Generally speaking, with reference to the bash variables defined in ebuild, java-pkg-simple.eclass chooses the proper action to compile Java classes from the source, to generate Javadoc, to add resources, to install and to test the jar.

Variable Action
JAVA_GENTOO_CLASSPATH add items of the variable to ${CLASSPATH},and record them as dependencies of the package
JAVA_CLASSPATH_EXTRA add items of the variable to ${CLASSPATH},but not record them as dependencies
JAVA_SRC_DIR get and compile \*.java file from the directories defined in the variable
JAVA_RESOURCE_DIRS recognize things in the directories as Java Resources and package them later
JAVA_ENCODING character encoding used by source files
JAVA_TESTING_FRAMEWORKS launch testing defined in the variable junit: testing with dev-java/junit:0 junit-4: testing with dev-java/junit:4 testng: testing with dev-java/testng:0 pkgdiff: make sure compiled jar and binary jar are compatible
JAVA_TEST_GENTOO_CLASSPATH while testing the package,add items of the variable to ${CLASSPATH},and not record them as dependencies
JAVA_TEST_RESOURCE_DIRS while testing the package,recognize things in the directories as Java Resources
JAVA_TEST_EXCLUDES while testing the package,exclude classes defined in the variable from testing
JAVA_MAIN_CLASS set proper value in MANIFEST.MF to indicate the Main class
JAVA_LAUNCHER_FILENAME the name of the script that will install to /usr/bin

Quick Start

java-ebuilder

core

To let java-ebuilder generate cache file, a user need to execute

java-ebuilder --refresh-cache --portage-tree /var/db/repos/gentoo\
	[--portage-tree /path/to/your/overlay]\
	[--cache-file /path/to/cache]

To make java-ebuilder generate ebuild file for a Maven artifact (e.g. commons-io:commons-io:2.6), a user may want

mkdir -p /tmp/workdir && cd /tmp/workdir
SRC_URI="https://archive.apache.org/dist/commons/io/source/commons-io-2.6-src.tar.gz"
wget ${SRC_URI}
tar xvf commons-io-2.6-src.tar.gz
java-ebuilder --generate-ebuild --workdir . -u ${SRC_URI}\
		-k "~amd64" -k "~arm64" -k "~ppc64 ~x86"\
		--pom commons-io-2.6-src/pom.xml --slot 1\
		--ebuild commons-io-2.6.ebuild\
		[--cache-file /path/to/your/cache]

After executing the commands, a commons-io-2.6.ebuild will appear in the current directory.

movl

To use movl to generate an overlay, one can follow the instruction below.

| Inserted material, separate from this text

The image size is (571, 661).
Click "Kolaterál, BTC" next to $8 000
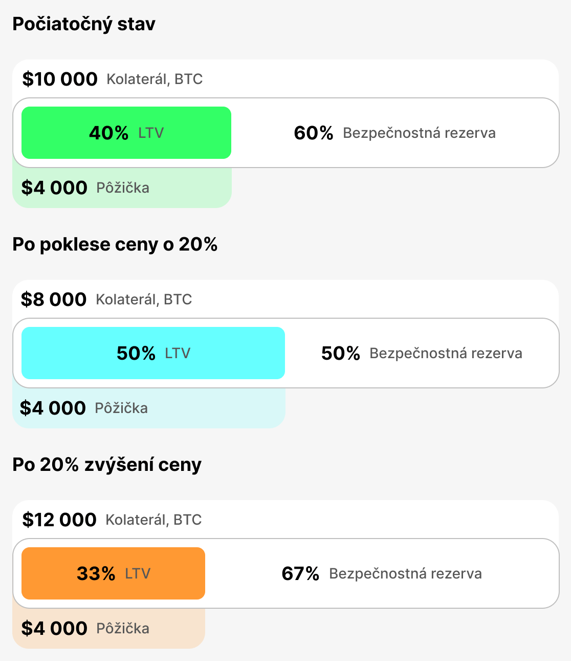tap(144, 300)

  1. define MAVEN_ARTS in /etc/java-ebuilder.conf
echo MAVEN_ARTS=\"io.netty:netty-transport-udt:4.1.42.Final\" >> /etc/java-ebuilder.conf
  1. run movl build and wait
  2. movl may encounter issues, and it will print an error message like
[!] java-ebuilder Returns 1
[!] The problematic artifact is com.barchart.udt:barchart-udt-bundle:2.3.0,
[!] please write it (or its parent) a functional ebuild,
[!] make it a part of your overlay (the overlay does not need to be /var/lib/java-ebuilder/maven),
[!] and run `movl build` afterwards
[!]
[!] P.S. DO NOT forget to assign a MAVEN_ID to the ebuild
[!] P.P.S. To make `movl build` deal with the dependency of com.barchart.udt:barchart-udt-bundle:2.3.0,
[!] you need to add MAVEN_IDs of the dependencies to
[!] your MAVEN_ARTS variable in //etc/java-ebuilder.conf

You will need to write an ebuild for the problematic package like this and place it in an overlay that is registered in /etc/portage/repos.conf. 4. run movl build and repeat 3. until it finished its work. 5. emerge the Maven artifact

emerge -1av netty-transport-udt

Spark-overlay

Please follow the README of spark-overlay.

Works Left To Be Done

It turns out that I underestimated the works that this project needs to accomplish. While fighting with Maven artifacts and Gentoo ebuilds, I met some issues that seem fairly interesting. Here are those ideas that still need further discussion and development.

JUnit-5 Testing Platform

Currently, there are no JUnit-5 packages in portage. Since many packages (e.g. commons-lang3) now uses JUnit-5 as their unit test framework, it is important to make it a part of portage ecosystem and integrate it into the Java build system of portage.

Classpath for USE-Conditional Dependencies

The concept of USE-Conditional dependencies is an exquisite and essential part of portage. It makes enable and disable optional features of a package much easier. But USE-Conditional dependencies is barely functional and not easy to use for Java packages in portage. The widely used java-pkg_gen-cp() function cannot deal with USE-Conditional dependencies, and it is hard to write the *CLASSPATH variable in this situation. Proper methods for this circumstance should be an interesting topic.

Scala and Kotlin Sources

Projects that are written in Scala and Kotlin are becoming an important part of the ecosystem of Java, but there is no integration with portage for them. The issue also blocked me from compiling some artifacts from the spark-overlay. I wrote a preliminary eclass, but it is still immature and needs further development.

Uber Jars and Shaded Jars

Let’s say we are going to compile a Maven artifact Foo.jar. Foo.jar depends on Bar.jar, and the Java package of Bar.jar is org.example.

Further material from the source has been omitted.